Please print out every entry below, verbatim.
*** Opening of Data records ***
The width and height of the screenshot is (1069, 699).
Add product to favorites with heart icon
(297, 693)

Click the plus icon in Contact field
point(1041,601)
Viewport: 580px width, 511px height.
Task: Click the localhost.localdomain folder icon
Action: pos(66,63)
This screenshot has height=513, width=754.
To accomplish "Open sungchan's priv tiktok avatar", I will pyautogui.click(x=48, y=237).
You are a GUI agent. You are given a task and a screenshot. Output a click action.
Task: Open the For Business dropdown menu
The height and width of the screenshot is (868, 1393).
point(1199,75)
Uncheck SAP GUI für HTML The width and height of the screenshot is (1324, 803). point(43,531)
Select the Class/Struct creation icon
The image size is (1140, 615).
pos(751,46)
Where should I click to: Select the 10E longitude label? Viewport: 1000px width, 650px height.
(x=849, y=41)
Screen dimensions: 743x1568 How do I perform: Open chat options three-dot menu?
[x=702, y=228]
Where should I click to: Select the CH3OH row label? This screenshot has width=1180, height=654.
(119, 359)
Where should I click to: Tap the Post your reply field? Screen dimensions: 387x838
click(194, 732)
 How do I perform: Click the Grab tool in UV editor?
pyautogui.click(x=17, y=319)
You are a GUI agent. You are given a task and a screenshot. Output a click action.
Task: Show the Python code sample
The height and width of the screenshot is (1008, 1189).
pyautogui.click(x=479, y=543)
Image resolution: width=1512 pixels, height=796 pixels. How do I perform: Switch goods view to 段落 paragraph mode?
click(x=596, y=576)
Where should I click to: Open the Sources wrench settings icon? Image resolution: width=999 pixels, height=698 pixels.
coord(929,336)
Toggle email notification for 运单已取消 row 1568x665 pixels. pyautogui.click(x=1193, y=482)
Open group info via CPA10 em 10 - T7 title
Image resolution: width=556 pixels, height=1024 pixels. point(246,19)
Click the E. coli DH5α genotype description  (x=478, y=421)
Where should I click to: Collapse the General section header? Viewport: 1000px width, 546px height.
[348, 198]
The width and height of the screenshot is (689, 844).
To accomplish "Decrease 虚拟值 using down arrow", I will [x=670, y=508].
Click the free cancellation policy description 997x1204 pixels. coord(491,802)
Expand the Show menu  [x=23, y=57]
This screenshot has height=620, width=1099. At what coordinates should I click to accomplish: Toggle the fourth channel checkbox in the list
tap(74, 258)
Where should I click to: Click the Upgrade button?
*** Close of Data records ***
§ **Output of the exercise**
The width and height of the screenshot is (1069, 699).
Add product to favorites with heart icon
(297, 693)

Click the plus icon in Contact field
point(1041,601)
Viewport: 580px width, 511px height.
Task: Click the localhost.localdomain folder icon
Action: pos(66,63)
This screenshot has height=513, width=754.
To accomplish "Open sungchan's priv tiktok avatar", I will pyautogui.click(x=48, y=237).
You are a GUI agent. You are given a task and a screenshot. Output a click action.
Task: Open the For Business dropdown menu
The height and width of the screenshot is (868, 1393).
point(1199,75)
Uncheck SAP GUI für HTML The width and height of the screenshot is (1324, 803). point(43,531)
Select the Class/Struct creation icon
The image size is (1140, 615).
pos(751,46)
Where should I click to: Select the 10E longitude label? Viewport: 1000px width, 650px height.
(x=849, y=41)
Screen dimensions: 743x1568 How do I perform: Open chat options three-dot menu?
[x=702, y=228]
Where should I click to: Select the CH3OH row label? This screenshot has width=1180, height=654.
(119, 359)
Where should I click to: Tap the Post your reply field? Screen dimensions: 387x838
click(194, 732)
 How do I perform: Click the Grab tool in UV editor?
pyautogui.click(x=17, y=319)
You are a GUI agent. You are given a task and a screenshot. Output a click action.
Task: Show the Python code sample
The height and width of the screenshot is (1008, 1189).
pyautogui.click(x=479, y=543)
Image resolution: width=1512 pixels, height=796 pixels. How do I perform: Switch goods view to 段落 paragraph mode?
click(x=596, y=576)
Where should I click to: Open the Sources wrench settings icon? Image resolution: width=999 pixels, height=698 pixels.
coord(929,336)
Toggle email notification for 运单已取消 row 1568x665 pixels. pyautogui.click(x=1193, y=482)
Open group info via CPA10 em 10 - T7 title
Image resolution: width=556 pixels, height=1024 pixels. point(246,19)
Click the E. coli DH5α genotype description  (x=478, y=421)
Where should I click to: Collapse the General section header? Viewport: 1000px width, 546px height.
[348, 198]
The width and height of the screenshot is (689, 844).
To accomplish "Decrease 虚拟值 using down arrow", I will [x=670, y=508].
Click the free cancellation policy description 997x1204 pixels. coord(491,802)
Expand the Show menu  [x=23, y=57]
This screenshot has height=620, width=1099. At what coordinates should I click to accomplish: Toggle the fourth channel checkbox in the list
tap(74, 258)
Where should I click to: Click the Upgrade button?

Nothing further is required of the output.